### TASK TO CARRY OUT
The entries below contain a line with "Content Guidelines (52, 2288)" and a line with "Mißbrauch melden (51, 2335)". Retype exactly everything from the first down to the second, both included, and nothing else.

### EXTRACTED INFORMATION
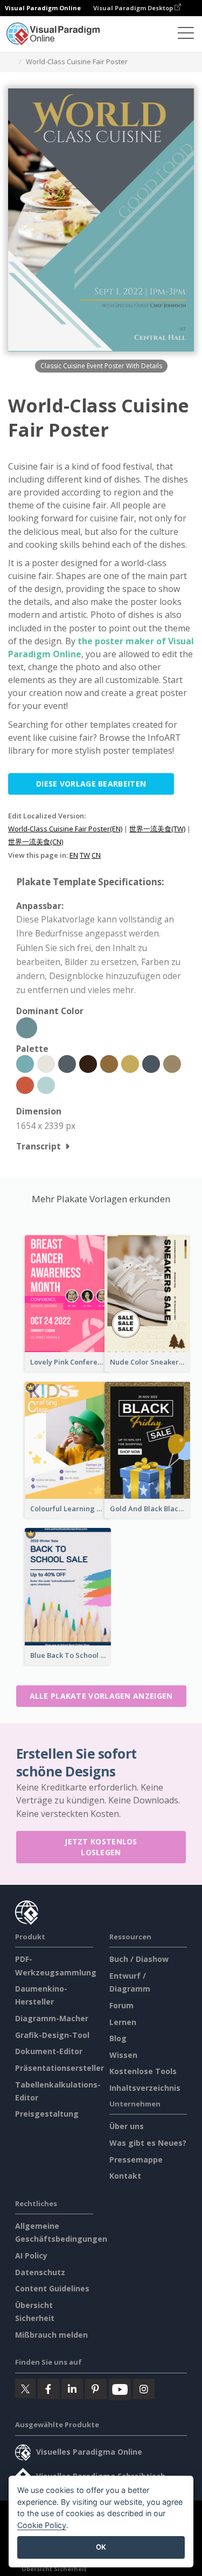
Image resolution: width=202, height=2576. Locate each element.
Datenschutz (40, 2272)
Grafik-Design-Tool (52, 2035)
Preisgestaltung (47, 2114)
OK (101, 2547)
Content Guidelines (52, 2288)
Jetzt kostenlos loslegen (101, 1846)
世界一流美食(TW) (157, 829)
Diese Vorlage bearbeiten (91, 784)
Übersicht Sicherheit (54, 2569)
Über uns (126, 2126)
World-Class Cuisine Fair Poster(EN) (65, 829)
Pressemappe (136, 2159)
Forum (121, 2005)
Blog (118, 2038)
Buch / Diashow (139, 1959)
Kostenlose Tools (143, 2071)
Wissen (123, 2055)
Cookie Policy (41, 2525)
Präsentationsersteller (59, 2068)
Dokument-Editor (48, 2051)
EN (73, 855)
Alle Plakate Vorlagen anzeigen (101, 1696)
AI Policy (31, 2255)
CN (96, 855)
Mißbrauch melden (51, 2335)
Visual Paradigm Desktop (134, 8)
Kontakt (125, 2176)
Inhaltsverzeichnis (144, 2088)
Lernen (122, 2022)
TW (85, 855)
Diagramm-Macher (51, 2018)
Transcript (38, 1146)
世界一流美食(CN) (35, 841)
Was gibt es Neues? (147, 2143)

### SOLUTION FOR THIS EXERCISE
Content Guidelines (52, 2288)
Jetzt kostenlos loslegen (101, 1846)
世界一流美食(TW) (157, 829)
Diese Vorlage bearbeiten (91, 784)
Übersicht Sicherheit (54, 2569)
Über uns (126, 2126)
World-Class Cuisine Fair Poster(EN) (65, 829)
Pressemappe (136, 2159)
Forum (121, 2005)
Blog (118, 2038)
Buch / Diashow (139, 1959)
Kostenlose Tools (143, 2071)
Wissen (123, 2055)
Cookie Policy (41, 2525)
Präsentationsersteller (59, 2068)
Dokument-Editor (48, 2051)
EN (73, 855)
Alle Plakate Vorlagen anzeigen (101, 1696)
AI Policy (31, 2255)
CN (96, 855)
Mißbrauch melden (51, 2335)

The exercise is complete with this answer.